### EXERCISE:
Revise the records below by changing every "How do I perform" to "How can I carry out", and leave everything else unchanged.

### INPUT MATERIAL:
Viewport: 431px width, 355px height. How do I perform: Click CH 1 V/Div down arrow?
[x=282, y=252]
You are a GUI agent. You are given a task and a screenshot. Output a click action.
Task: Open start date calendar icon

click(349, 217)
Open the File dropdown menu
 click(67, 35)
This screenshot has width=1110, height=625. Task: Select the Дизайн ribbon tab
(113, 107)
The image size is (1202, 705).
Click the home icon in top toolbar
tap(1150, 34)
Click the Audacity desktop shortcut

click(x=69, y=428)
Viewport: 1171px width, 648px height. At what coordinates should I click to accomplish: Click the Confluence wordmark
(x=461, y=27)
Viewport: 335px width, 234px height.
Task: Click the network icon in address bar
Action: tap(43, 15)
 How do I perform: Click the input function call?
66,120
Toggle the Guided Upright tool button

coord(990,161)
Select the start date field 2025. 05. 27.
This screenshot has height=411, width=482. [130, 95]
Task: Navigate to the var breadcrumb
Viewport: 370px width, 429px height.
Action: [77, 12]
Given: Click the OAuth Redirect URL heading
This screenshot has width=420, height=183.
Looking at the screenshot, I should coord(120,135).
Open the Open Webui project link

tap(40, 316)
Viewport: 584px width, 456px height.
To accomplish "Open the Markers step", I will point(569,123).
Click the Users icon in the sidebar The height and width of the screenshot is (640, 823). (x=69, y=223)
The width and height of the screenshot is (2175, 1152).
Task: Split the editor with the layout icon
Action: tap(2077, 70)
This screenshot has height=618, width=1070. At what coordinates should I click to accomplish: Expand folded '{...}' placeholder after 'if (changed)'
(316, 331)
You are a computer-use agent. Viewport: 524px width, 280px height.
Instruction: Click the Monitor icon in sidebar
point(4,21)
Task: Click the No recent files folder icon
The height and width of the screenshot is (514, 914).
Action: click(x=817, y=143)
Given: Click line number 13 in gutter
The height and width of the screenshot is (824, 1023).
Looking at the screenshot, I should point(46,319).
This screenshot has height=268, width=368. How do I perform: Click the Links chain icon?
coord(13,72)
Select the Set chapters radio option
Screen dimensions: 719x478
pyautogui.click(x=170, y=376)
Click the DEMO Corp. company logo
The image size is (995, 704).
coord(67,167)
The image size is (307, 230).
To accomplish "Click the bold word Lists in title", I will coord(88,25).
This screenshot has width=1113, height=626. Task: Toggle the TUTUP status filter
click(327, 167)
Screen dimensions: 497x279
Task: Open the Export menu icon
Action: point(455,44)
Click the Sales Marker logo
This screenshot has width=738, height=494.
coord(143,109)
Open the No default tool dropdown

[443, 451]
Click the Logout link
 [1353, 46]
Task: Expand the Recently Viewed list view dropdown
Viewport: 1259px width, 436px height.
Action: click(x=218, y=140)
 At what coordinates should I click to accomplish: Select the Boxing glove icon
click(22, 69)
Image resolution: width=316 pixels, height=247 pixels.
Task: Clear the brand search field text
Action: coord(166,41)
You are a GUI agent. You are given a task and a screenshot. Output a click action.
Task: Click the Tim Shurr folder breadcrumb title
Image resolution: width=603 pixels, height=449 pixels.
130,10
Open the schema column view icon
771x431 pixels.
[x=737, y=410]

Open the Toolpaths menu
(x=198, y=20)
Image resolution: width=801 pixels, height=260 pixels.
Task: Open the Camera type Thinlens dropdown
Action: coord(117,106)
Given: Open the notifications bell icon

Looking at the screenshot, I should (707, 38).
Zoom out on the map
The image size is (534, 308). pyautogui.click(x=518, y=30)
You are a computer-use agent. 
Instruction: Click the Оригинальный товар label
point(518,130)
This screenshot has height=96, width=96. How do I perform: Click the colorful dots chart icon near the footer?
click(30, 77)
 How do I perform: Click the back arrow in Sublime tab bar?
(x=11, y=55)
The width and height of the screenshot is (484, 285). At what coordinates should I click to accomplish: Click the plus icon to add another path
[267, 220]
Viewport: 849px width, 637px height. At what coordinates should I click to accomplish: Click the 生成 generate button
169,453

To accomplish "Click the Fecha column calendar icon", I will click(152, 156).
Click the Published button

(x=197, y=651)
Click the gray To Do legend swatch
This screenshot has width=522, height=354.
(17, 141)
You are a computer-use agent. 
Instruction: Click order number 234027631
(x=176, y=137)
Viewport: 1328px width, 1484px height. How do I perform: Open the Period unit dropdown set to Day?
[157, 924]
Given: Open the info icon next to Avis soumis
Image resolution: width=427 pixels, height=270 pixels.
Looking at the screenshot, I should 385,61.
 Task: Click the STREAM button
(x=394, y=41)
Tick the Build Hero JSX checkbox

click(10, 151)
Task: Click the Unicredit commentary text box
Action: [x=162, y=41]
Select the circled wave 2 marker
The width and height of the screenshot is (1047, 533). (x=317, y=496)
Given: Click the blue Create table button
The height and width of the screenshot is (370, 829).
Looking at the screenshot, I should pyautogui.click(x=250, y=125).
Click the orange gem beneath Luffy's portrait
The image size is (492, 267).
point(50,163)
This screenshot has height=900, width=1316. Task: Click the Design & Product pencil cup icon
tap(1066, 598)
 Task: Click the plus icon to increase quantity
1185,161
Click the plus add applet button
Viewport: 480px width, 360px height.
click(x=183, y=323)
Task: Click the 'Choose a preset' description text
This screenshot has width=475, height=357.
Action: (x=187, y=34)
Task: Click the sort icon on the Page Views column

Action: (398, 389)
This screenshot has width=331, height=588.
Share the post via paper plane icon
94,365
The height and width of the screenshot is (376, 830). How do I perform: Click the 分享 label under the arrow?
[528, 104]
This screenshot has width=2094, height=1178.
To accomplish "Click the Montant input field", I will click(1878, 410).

### SOLUTION FOR THIS PROBLEM:
Viewport: 431px width, 355px height. How can I carry out: Click CH 1 V/Div down arrow?
[x=282, y=252]
You are a GUI agent. You are given a task and a screenshot. Output a click action.
Task: Open start date calendar icon

click(349, 217)
Open the File dropdown menu
 click(67, 35)
This screenshot has width=1110, height=625. Task: Select the Дизайн ribbon tab
(113, 107)
The image size is (1202, 705).
Click the home icon in top toolbar
tap(1150, 34)
Click the Audacity desktop shortcut

click(x=69, y=428)
Viewport: 1171px width, 648px height. At what coordinates should I click to accomplish: Click the Confluence wordmark
(x=461, y=27)
Viewport: 335px width, 234px height.
Task: Click the network icon in address bar
Action: tap(43, 15)
 How can I carry out: Click the input function call?
66,120
Toggle the Guided Upright tool button

coord(990,161)
Select the start date field 2025. 05. 27.
This screenshot has height=411, width=482. [130, 95]
Task: Navigate to the var breadcrumb
Viewport: 370px width, 429px height.
Action: [77, 12]
Given: Click the OAuth Redirect URL heading
This screenshot has width=420, height=183.
Looking at the screenshot, I should coord(120,135).
Open the Open Webui project link

tap(40, 316)
Viewport: 584px width, 456px height.
To accomplish "Open the Markers step", I will point(569,123).
Click the Users icon in the sidebar The height and width of the screenshot is (640, 823). (x=69, y=223)
The width and height of the screenshot is (2175, 1152).
Task: Split the editor with the layout icon
Action: tap(2077, 70)
This screenshot has height=618, width=1070. At what coordinates should I click to accomplish: Expand folded '{...}' placeholder after 'if (changed)'
(316, 331)
You are a computer-use agent. Viewport: 524px width, 280px height.
Instruction: Click the Monitor icon in sidebar
point(4,21)
Task: Click the No recent files folder icon
The height and width of the screenshot is (514, 914).
Action: click(x=817, y=143)
Given: Click line number 13 in gutter
The height and width of the screenshot is (824, 1023).
Looking at the screenshot, I should point(46,319).
This screenshot has height=268, width=368. How can I carry out: Click the Links chain icon?
coord(13,72)
Select the Set chapters radio option
Screen dimensions: 719x478
pyautogui.click(x=170, y=376)
Click the DEMO Corp. company logo
The image size is (995, 704).
coord(67,167)
The image size is (307, 230).
To accomplish "Click the bold word Lists in title", I will coord(88,25).
This screenshot has width=1113, height=626. Task: Toggle the TUTUP status filter
click(327, 167)
Screen dimensions: 497x279
Task: Open the Export menu icon
Action: point(455,44)
Click the Sales Marker logo
This screenshot has width=738, height=494.
coord(143,109)
Open the No default tool dropdown

[443, 451]
Click the Logout link
 [1353, 46]
Task: Expand the Recently Viewed list view dropdown
Viewport: 1259px width, 436px height.
Action: click(x=218, y=140)
 At what coordinates should I click to accomplish: Select the Boxing glove icon
click(22, 69)
Image resolution: width=316 pixels, height=247 pixels.
Task: Clear the brand search field text
Action: coord(166,41)
You are a GUI agent. You are given a task and a screenshot. Output a click action.
Task: Click the Tim Shurr folder breadcrumb title
Image resolution: width=603 pixels, height=449 pixels.
130,10
Open the schema column view icon
771x431 pixels.
[x=737, y=410]

Open the Toolpaths menu
(x=198, y=20)
Image resolution: width=801 pixels, height=260 pixels.
Task: Open the Camera type Thinlens dropdown
Action: coord(117,106)
Given: Open the notifications bell icon

Looking at the screenshot, I should (707, 38).
Zoom out on the map
The image size is (534, 308). pyautogui.click(x=518, y=30)
You are a computer-use agent. 
Instruction: Click the Оригинальный товар label
point(518,130)
This screenshot has height=96, width=96. How can I carry out: Click the colorful dots chart icon near the footer?
click(30, 77)
 How can I carry out: Click the back arrow in Sublime tab bar?
(x=11, y=55)
The width and height of the screenshot is (484, 285). At what coordinates should I click to accomplish: Click the plus icon to add another path
[267, 220]
Viewport: 849px width, 637px height. At what coordinates should I click to accomplish: Click the 生成 generate button
169,453

To accomplish "Click the Fecha column calendar icon", I will click(152, 156).
Click the Published button

(x=197, y=651)
Click the gray To Do legend swatch
This screenshot has width=522, height=354.
(17, 141)
You are a computer-use agent. 
Instruction: Click order number 234027631
(x=176, y=137)
Viewport: 1328px width, 1484px height. How can I carry out: Open the Period unit dropdown set to Day?
[157, 924]
Given: Open the info icon next to Avis soumis
Image resolution: width=427 pixels, height=270 pixels.
Looking at the screenshot, I should 385,61.
 Task: Click the STREAM button
(x=394, y=41)
Tick the Build Hero JSX checkbox

click(10, 151)
Task: Click the Unicredit commentary text box
Action: [x=162, y=41]
Select the circled wave 2 marker
The width and height of the screenshot is (1047, 533). (x=317, y=496)
Given: Click the blue Create table button
The height and width of the screenshot is (370, 829).
Looking at the screenshot, I should pyautogui.click(x=250, y=125).
Click the orange gem beneath Luffy's portrait
The image size is (492, 267).
point(50,163)
This screenshot has height=900, width=1316. Task: Click the Design & Product pencil cup icon
tap(1066, 598)
 Task: Click the plus icon to increase quantity
1185,161
Click the plus add applet button
Viewport: 480px width, 360px height.
click(x=183, y=323)
Task: Click the 'Choose a preset' description text
This screenshot has width=475, height=357.
Action: (x=187, y=34)
Task: Click the sort icon on the Page Views column

Action: (398, 389)
This screenshot has width=331, height=588.
Share the post via paper plane icon
94,365
The height and width of the screenshot is (376, 830). How can I carry out: Click the 分享 label under the arrow?
[528, 104]
This screenshot has width=2094, height=1178.
To accomplish "Click the Montant input field", I will click(1878, 410).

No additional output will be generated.